Other attempts at reorganizing Society were made about
the same time by men of culture and experience, but
in the A. C. we had neither. Our leaders had
caught a few half-truths, which, in their minds, were
speedily warped into errors. I can laugh over
the absurdities I helped to perpetrate, but I must
confess that the experiences of those few weeks went
far towards making a man of me.”
“Did the A. C. break up at once?” asked
Mr. Johnson.
“Not precisely; though Eunice
and I left the house within two days, as we had agreed.
We were not married immediately, however. Three
long years years of hope and mutual encouragement passed
away before that happy consummation. Before our
departure, Hollins had fallen into his old manner,
convinced, apparently, that Candor must be postponed
to a better age of the world. But the quarrel
rankled in Shelldrake’s mind, and especially
in that of his wife. I could see by her looks
and little fidgety ways that his further stay would
be very uncomfortable. Abel Mallory, finding
himself gaining in weight and improving in color, had
no thought of returning. The day previous, as
I afterwards learned, he had discovered Perkins Brown’s
secret kitchen in the woods.
“‘Golly!’ said that
youth, in describing the circumstance to me, ’I
had to ketch two porgies that day.’
“Miss Ringtop, who must have
suspected the new relation between Eunice and myself,
was for the most part rigidly silent. If she quoted,
it was from the darkest and dreariest utterances of
her favorite Gamaliel.
“What happened after our departure
I learned from Perkins, on the return of the Shelldrakes
to Norridgeport, in September. Mrs. Shelldrake
stoutly persisted in refusing to make Hollins’s
bed, or to wash his shirts. Her brain was dull,
to be sure; but she was therefore all the more stubborn
in her resentment. He bore this state of things
for about a week, when his engagements to lecture
in Ohio suddenly called him away. Abel and Miss
Ringtop were left to wander about the promontory in
company, and to exchange lamentations on the hollowness
of human hopes or the pleasures of despair. Whether
it was owing to that attraction of sex which would
make any man and any woman, thrown together on a desert
island, finally become mates, or whether she skilfully
ministered to Abel’s sentimental vanity, I will
not undertake to decide: but the fact is, they
were actually betrothed, on leaving Arcadia. I
think he would willingly have retreated, after his
return to the world; but that was not so easy.

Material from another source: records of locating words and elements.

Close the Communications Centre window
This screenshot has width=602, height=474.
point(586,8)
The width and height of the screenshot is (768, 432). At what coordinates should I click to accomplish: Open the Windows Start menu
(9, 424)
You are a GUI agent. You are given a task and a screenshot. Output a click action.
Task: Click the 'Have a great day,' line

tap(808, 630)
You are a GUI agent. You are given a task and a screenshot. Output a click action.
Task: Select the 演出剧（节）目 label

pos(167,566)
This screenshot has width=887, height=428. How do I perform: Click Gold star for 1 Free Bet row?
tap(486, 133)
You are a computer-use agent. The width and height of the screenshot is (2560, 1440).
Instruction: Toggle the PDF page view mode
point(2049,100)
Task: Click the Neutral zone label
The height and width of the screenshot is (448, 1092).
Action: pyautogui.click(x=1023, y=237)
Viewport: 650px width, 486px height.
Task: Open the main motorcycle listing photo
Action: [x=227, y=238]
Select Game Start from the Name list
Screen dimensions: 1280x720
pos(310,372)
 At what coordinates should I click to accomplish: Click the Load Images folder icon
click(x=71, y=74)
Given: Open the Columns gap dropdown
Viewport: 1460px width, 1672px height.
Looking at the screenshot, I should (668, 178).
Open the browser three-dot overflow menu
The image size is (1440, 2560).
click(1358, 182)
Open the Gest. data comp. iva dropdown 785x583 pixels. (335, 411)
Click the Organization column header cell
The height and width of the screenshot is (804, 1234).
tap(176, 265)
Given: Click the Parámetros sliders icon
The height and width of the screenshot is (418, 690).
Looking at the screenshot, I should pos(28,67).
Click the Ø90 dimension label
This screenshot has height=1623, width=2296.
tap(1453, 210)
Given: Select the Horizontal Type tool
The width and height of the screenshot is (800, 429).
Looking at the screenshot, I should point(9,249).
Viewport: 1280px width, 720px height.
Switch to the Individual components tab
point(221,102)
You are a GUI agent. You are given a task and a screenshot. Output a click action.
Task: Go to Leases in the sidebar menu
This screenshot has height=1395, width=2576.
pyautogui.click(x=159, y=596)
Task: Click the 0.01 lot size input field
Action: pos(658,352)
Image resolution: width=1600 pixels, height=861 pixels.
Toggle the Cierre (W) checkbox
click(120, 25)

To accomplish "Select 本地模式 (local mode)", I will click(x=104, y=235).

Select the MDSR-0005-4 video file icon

Miss Ringtop held him with an inexorable clutch.
They were not married, however, until just before
his departure for California, whither she afterwards
followed him. She died in less than a year, and
left him free.”
“And what became of the other
Arcadians?” asked Mr. Johnson.
“The Shelldrakes are still living
in Norridgeport. They have become Spiritualists,
I understand, and cultivate Mediums. Hollins,
when I last heard of him, was a Deputy-Surveyor in
the New York Custom-House. Perkins Brown is our
butcher here in Waterbury, and he often asks me ’Do
you take chloride of soda on your beefsteaks?’
He is as fat as a prize ox, and the father of five
children.”
“Enos!” exclaimed Mrs.
Billings, looking at the clock, “it’s nearly
midnight! Mr. Johnson must be very tired, after
such a long story.
“The Chapter of the A. C. is hereby closed!”